**INFORMATION SHOWN:**
···

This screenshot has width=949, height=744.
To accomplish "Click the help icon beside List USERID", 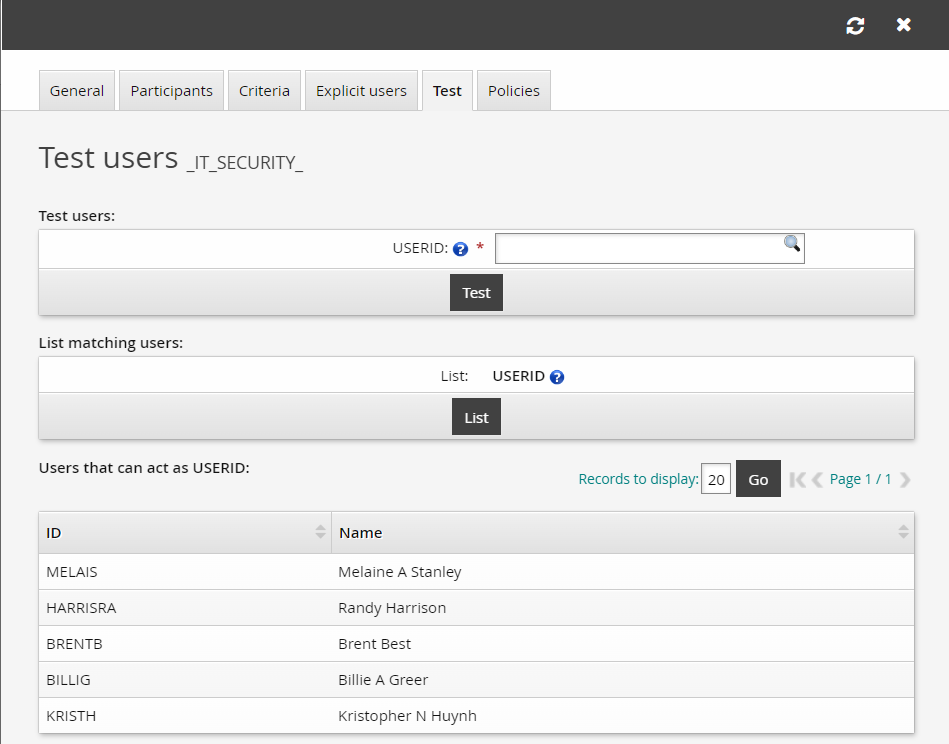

···

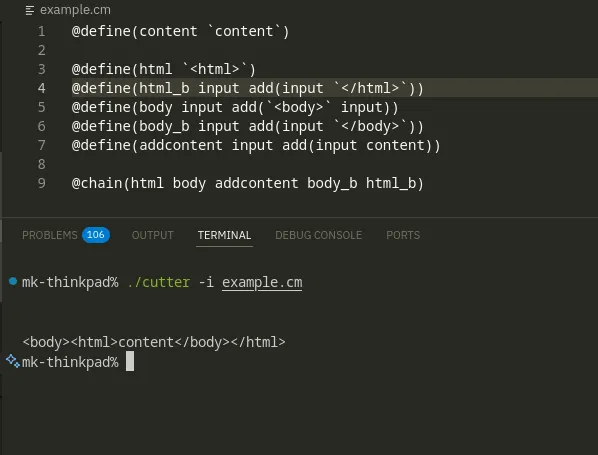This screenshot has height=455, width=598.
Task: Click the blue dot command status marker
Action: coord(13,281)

···

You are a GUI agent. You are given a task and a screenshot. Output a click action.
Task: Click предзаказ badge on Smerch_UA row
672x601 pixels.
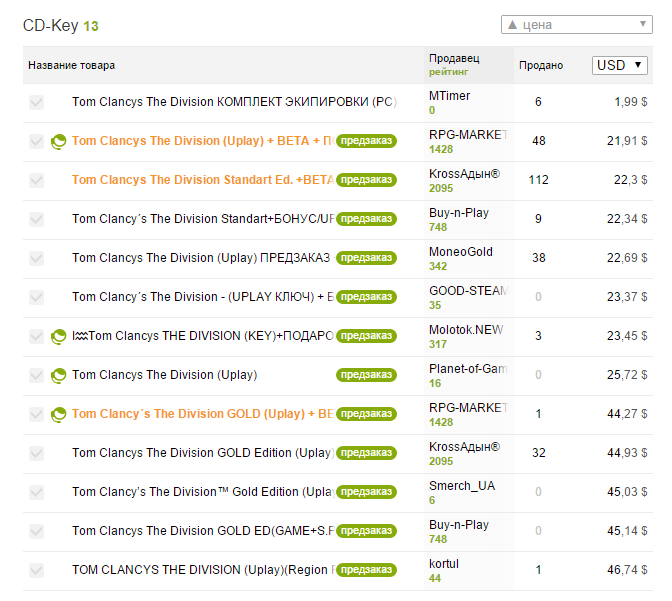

···

**WORK REQUIRED:**
Look through the material above. Transcribe exactly the lines between the ones with "This screenshot has width=949, height=744." and "the help icon", inclusive, and keep pictures out.

**YOUR RESPONSE:**
This screenshot has width=949, height=744.
To accomplish "Click the help icon beside List USERID", 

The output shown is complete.